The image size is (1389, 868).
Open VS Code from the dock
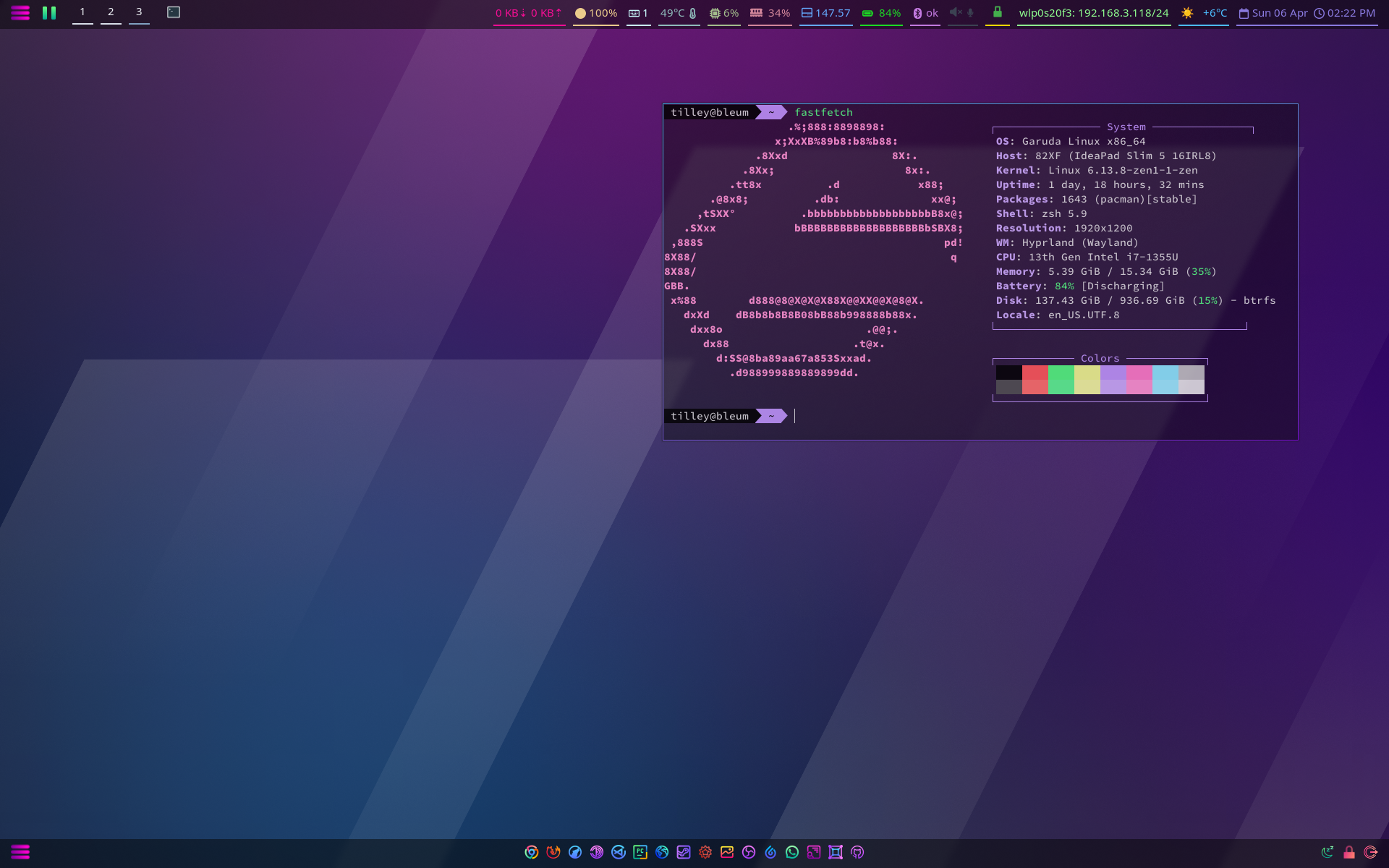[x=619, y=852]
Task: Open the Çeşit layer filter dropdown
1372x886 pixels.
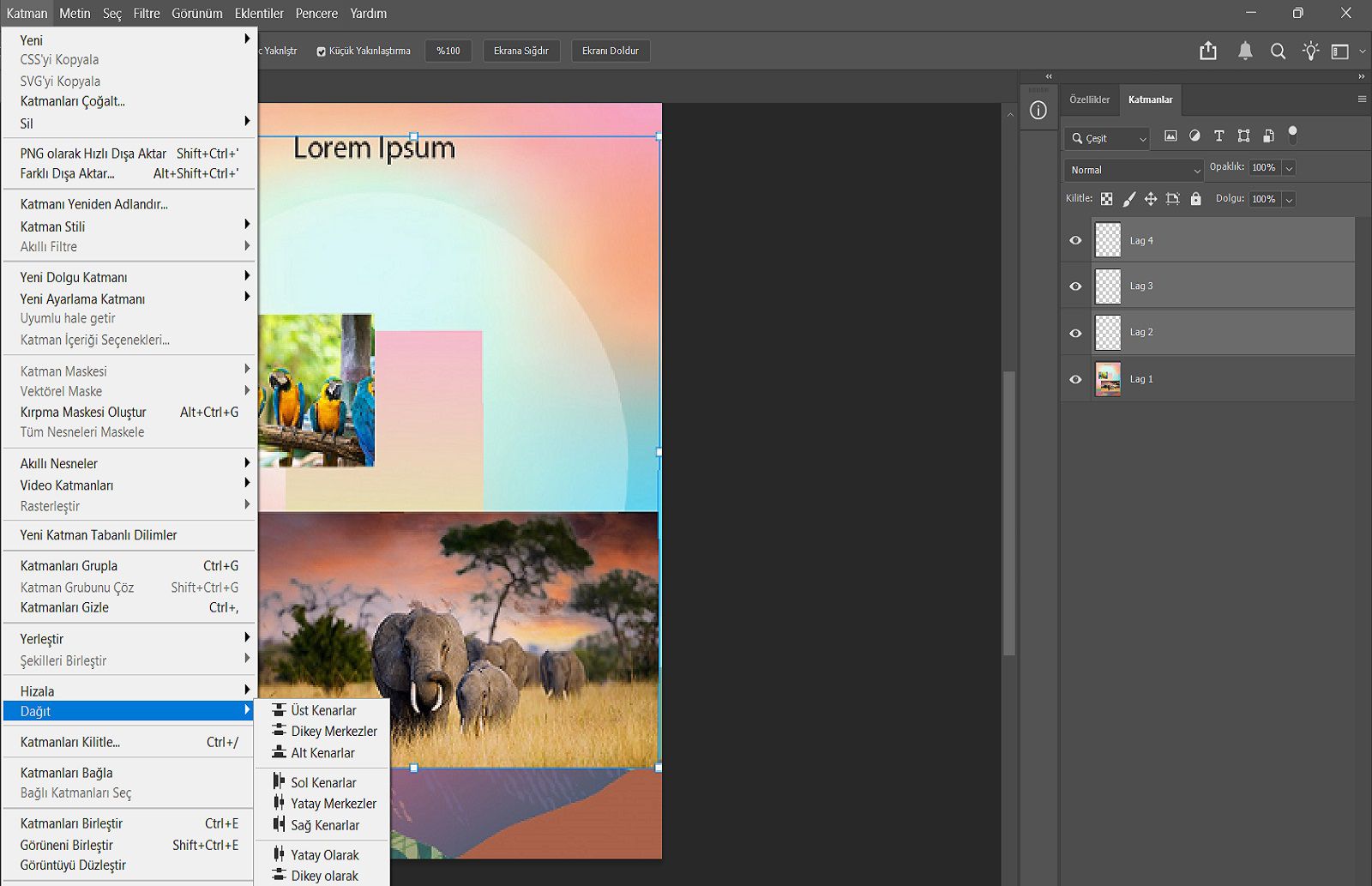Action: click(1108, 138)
* * *
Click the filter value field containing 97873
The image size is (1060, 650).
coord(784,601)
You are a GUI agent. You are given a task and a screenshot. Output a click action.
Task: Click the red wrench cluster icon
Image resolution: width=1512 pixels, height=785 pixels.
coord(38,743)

Exercise:
Turn the data above into a Markdown table with columns n and Line, one row per line, with blank lines left out. Begin at the line that contains "The image size is (1389, 868)." and stop after the line that contains "Action: click(1108, 138)", and leave the pictures out.

Output below:
| n | Line |
|---|---|
| 1 | The image size is (1389, 868). |
| 2 | Open VS Code from the dock |
| 3 | [x=619, y=852] |
| 4 | Task: Open the Çeşit layer filter dropdown |
| 5 | 1372x886 pixels. |
| 6 | Action: click(1108, 138) |